Jusqu'au 18 septembre, la ville d'Arles se transforme en temple de la photo pour accueillir les Rencontres et ses 47 expositions mêlant le photojournalisme, la photographie contemporaine aux nouveaux usages de la photographie.

30 juil. 2011, 07:29

«Maintenant, nous sommes une espèce d'éditeurs, tous, nous recyclons, nous faisons des copier-coller, nous téléchargeons et remixons. Nous pouvons tout faire faire aux images. Tout ce dont nous avons besoin, c'est d'un œil, un cerveau, un appareil photo, un téléphone, un ordinateur, un scanner, un point de vue. Nous créons plus que jamais parce que nos ressources sont illimitées et les possibilités sont infinies». Il suffit de lire le manifeste de l'exposition «From Here On» pour comprendre que la photographie subit de grands changements, qu'elle est bouleversée par les multiples façons de la produire, de l'utiliser et de la diffuser. Sous le label «non conforme», la 42e édition des Rencontres d'Arles se confronte au bouleversement de l'identité photographique.

Remise en question

«From Here On» regroupe 36 photographes dont la source première d'inspiration est internet. Une exposition audacieuse mais risquée, car le puriste de la photographie et du photojournalisme en ressort émerveillé et révolté à la fois. «From Here On» remet non seulement la photographie en question mais aussi le rapport que le public a avec elle. «Nous sommes dans une ère de surproduction visuelle à cause du numérique et d'internet. Avec cette exposition, on veut faire remarquer qu'il y a un tournant dans l'usage de la photo et qu'internet devient un réservoir sans fond dans lequel on peut se servir librement. Il n'est plus forcément question de produire mais simplement d'utiliser ce qui est déjà produit. Les artistes recyclent l'existant!», explique Erik Kessels, curateur de l'exposition.
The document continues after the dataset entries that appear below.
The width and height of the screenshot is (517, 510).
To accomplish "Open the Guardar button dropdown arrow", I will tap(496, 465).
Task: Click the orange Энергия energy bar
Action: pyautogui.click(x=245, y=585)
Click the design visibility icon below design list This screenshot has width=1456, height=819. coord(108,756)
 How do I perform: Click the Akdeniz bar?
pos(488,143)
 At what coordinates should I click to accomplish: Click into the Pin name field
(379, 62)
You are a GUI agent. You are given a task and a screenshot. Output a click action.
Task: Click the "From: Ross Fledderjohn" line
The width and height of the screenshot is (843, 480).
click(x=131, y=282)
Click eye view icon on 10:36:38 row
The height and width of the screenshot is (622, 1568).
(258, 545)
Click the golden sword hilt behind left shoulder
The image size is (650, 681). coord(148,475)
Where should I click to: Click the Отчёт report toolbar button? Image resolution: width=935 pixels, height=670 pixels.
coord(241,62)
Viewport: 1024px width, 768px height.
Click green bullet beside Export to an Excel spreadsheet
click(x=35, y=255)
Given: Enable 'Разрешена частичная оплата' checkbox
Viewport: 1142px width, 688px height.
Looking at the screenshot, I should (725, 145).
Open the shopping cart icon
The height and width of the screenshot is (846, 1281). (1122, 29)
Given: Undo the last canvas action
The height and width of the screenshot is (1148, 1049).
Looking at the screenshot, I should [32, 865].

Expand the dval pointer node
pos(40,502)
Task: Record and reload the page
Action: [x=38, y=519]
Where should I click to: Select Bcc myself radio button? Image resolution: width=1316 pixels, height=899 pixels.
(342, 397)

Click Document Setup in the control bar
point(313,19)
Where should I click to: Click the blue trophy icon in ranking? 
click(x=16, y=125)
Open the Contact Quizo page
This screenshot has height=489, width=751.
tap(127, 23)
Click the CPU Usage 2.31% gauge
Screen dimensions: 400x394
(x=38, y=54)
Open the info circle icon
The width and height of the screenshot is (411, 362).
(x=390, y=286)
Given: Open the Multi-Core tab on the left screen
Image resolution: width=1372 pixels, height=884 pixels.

Si tous les chemins de la salle de l'exposition «From Here On» mènent au manifeste, son impact frappe encore plus fort au fil des photos et vidéos qui l'entourent. C'est ainsi que l'artiste canadien Jon Rafman collecte l'indiscrétion à travers le monde grâce aux copies d'écran de Google Street view, que le chat de Christian Allen appelé «Nancy Bean» ramène de ses escapades quotidiennes de nombreuses photos grâce à son appareil numérique autour du cou, ou encore, que des centaines de piscines, de bateaux ou de maisons issus de diverses photographies numériques sont regroupés, détourés et enlevés de leur contexte par Jenny Odell. Surgissent alors des questions qui remettent en cause l'éthique, les droits d'auteurs, l'esthétique, l'authenticité et la véracité de la photographie.

Démontrer l'évolution

«Il n'est pas question d'éthique ou de droits ici. Les artistes veulent surtout susciter de la curiosité, donner à réfléchir. Qu'est-ce qu'on fait? Quelle est l'approche, l'erreur? Je pense aussi qu'il y a plus d'authenticité et de spontanéité au détour d'erreurs, de taches qu'on retrouve sur certaines photos présentées que sur des photos de professionnels où la spontanéité est finalement gommée dans la démarche. La vérité ici se trouve dans l'idée, pas dans la photo», s'exclame Erik Kessels.

Pour lui, «From Here On» est là pour démontrer l'évolution de la photographie, de la banalisation de son appropriation, de son hyperaccessibilité et non pas pour dénigrer la photographie traditionnelle. «Chaque chose suit son cours et la photographie aussi. Ce que l'on voit représente notre société. Nous sommes à l'ère des nouvelles technologies, du bombardement visuel. Je pense que nous arrivons d'ailleurs à un point culminant de cette consommation obsessive d'images. On va gentiment commencer à faire un tri et dans 20 ou 30 ans on n'aura peu ou pas de traces photographiques des années 2000 car elles auront disparu d'internet ou de notre ordinateur, car il suffit simplement de cliquer sur effacer.»